*Task description*.
Nothing is needed except the lines below that run from the one with "Viewport: 1000px width, 998px" through the one with "Image resolution: width=654", repeated exactly.

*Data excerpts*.

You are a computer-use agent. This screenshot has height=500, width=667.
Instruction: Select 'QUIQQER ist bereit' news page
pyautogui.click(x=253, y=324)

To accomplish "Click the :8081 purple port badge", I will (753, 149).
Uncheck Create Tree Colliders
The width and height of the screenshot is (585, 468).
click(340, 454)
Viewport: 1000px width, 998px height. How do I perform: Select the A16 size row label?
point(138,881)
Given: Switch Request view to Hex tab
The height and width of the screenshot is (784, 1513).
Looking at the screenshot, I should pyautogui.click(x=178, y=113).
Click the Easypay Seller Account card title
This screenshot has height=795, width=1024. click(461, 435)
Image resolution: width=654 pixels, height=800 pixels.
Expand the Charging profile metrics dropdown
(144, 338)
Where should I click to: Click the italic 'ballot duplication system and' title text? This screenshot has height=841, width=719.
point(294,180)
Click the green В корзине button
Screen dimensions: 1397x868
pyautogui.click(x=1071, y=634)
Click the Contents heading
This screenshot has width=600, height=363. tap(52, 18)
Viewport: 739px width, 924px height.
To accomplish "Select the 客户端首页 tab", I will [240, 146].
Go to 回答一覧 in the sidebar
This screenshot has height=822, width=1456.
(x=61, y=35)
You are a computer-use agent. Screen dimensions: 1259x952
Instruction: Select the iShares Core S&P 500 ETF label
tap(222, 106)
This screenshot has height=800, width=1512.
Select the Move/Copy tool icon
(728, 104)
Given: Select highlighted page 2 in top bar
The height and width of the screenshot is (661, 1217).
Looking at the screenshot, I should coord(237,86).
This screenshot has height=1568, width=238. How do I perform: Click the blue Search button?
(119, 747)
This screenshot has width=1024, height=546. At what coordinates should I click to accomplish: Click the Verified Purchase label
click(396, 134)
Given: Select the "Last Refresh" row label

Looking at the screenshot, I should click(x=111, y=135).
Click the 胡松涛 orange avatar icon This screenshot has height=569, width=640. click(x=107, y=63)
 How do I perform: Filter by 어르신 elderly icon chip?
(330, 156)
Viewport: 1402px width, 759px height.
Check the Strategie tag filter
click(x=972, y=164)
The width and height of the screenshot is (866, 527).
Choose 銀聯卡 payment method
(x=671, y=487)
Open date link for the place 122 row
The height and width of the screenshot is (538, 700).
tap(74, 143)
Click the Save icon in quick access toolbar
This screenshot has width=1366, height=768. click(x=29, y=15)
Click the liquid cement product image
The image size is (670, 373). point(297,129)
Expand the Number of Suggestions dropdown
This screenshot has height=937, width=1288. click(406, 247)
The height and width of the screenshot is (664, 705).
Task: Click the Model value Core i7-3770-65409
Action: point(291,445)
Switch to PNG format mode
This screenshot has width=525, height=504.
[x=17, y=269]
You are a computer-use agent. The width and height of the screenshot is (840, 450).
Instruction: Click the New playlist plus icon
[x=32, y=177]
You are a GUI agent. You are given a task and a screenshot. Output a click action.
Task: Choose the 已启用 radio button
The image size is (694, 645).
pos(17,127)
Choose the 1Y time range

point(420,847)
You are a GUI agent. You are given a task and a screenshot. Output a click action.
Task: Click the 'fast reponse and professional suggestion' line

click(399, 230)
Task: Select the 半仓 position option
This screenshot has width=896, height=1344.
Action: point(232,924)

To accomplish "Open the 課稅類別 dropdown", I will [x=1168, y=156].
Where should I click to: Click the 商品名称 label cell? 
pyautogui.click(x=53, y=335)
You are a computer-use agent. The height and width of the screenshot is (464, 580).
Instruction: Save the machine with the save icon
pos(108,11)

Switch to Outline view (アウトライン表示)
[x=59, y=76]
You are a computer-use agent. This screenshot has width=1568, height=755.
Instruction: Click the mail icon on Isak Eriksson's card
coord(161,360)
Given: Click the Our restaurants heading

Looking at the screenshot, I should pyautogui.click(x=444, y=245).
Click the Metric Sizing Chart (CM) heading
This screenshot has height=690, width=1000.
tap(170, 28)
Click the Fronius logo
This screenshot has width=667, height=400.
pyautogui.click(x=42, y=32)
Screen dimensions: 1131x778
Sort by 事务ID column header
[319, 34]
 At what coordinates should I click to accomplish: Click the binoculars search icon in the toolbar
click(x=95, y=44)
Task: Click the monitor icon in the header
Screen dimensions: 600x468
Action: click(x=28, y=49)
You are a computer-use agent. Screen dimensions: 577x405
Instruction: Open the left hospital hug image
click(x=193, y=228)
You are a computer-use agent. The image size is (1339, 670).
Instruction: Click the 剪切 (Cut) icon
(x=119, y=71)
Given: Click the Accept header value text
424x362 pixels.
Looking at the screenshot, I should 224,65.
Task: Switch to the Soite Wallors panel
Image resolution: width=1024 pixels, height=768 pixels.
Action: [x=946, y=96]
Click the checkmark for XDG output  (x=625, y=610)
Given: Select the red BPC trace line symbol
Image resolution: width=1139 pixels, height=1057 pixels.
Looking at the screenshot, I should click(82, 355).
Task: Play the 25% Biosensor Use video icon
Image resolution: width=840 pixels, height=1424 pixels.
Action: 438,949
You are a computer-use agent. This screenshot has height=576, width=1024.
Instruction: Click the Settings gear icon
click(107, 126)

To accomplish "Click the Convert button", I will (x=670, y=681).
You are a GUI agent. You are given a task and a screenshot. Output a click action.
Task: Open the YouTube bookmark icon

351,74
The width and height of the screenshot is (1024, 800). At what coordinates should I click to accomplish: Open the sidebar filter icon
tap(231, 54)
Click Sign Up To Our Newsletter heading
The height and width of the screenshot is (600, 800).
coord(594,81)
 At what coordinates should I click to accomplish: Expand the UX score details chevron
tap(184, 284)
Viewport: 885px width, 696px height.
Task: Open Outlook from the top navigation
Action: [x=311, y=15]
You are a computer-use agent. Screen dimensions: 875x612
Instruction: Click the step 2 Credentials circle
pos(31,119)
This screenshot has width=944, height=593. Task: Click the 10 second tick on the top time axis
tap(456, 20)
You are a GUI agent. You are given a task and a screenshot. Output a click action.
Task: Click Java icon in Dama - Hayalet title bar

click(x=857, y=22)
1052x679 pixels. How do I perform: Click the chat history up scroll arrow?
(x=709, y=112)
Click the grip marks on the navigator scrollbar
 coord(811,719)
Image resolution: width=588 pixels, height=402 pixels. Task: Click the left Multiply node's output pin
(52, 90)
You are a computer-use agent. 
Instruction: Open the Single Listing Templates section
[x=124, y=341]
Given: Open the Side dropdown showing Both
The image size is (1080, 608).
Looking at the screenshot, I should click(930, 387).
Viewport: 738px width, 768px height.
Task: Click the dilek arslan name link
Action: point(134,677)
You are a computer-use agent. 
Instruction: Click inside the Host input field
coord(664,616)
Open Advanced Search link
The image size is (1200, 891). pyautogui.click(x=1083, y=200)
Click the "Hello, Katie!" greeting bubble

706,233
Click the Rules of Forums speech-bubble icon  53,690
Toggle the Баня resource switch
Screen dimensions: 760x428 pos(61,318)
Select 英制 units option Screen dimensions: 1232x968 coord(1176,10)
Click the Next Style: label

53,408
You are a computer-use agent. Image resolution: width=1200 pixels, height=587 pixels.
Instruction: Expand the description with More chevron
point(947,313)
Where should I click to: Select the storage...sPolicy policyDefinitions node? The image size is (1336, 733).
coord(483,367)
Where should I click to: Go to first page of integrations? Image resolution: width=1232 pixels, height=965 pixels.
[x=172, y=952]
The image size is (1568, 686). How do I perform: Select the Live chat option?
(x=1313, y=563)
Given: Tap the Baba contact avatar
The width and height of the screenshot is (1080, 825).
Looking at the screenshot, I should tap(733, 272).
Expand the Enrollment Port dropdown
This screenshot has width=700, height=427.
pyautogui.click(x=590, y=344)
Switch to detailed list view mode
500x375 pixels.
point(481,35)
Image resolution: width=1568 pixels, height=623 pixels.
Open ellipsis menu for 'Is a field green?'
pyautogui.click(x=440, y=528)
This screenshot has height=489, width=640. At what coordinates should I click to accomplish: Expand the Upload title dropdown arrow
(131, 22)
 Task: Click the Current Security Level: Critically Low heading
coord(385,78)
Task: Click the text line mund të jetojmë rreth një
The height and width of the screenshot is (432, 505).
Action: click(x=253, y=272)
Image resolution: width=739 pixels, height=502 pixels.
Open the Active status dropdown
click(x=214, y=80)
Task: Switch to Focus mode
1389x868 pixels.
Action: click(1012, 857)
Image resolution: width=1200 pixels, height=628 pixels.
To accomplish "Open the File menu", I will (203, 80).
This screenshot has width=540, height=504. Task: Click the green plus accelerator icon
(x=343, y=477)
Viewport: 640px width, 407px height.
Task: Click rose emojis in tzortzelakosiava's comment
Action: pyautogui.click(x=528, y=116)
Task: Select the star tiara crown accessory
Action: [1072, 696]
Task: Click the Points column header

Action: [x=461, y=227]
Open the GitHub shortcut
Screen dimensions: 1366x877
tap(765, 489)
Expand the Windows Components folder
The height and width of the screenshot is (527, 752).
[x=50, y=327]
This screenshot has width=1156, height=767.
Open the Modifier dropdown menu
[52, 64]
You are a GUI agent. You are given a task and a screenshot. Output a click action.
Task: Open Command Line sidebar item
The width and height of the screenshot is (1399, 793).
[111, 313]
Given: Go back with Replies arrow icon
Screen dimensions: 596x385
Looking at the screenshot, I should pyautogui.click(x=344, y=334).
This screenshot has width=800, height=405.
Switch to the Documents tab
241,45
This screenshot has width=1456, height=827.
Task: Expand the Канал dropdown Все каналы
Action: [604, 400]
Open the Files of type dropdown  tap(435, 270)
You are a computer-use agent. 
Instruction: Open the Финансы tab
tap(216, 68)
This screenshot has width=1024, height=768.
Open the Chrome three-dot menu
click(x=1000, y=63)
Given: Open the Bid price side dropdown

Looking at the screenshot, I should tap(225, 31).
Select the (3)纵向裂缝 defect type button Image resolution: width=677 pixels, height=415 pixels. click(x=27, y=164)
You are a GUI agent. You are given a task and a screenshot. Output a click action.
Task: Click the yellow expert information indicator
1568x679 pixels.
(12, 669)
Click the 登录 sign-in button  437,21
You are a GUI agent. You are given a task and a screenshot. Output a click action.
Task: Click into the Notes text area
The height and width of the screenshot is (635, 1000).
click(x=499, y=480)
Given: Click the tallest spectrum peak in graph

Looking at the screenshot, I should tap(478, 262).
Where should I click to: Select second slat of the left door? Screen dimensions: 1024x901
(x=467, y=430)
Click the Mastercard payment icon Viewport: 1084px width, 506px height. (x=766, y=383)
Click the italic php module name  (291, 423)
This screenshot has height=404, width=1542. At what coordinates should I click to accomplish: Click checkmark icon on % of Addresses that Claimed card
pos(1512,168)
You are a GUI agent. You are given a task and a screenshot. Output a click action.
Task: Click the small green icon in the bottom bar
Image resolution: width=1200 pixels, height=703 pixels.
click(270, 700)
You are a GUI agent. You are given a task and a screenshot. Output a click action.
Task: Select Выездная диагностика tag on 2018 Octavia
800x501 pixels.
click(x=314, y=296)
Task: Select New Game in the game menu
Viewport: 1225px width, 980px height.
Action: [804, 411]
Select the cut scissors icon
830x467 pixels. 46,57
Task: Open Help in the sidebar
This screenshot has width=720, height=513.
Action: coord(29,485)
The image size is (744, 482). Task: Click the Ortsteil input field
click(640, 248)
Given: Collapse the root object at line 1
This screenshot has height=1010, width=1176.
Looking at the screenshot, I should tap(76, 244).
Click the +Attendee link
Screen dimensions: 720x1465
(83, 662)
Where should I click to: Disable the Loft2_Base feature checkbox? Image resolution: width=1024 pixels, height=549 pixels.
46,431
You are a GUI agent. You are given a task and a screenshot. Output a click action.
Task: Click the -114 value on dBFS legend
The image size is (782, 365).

*Your response*.
Viewport: 1000px width, 998px height. How do I perform: Select the A16 size row label?
point(138,881)
Given: Switch Request view to Hex tab
The height and width of the screenshot is (784, 1513).
Looking at the screenshot, I should pyautogui.click(x=178, y=113).
Click the Easypay Seller Account card title
This screenshot has height=795, width=1024. click(461, 435)
Image resolution: width=654 pixels, height=800 pixels.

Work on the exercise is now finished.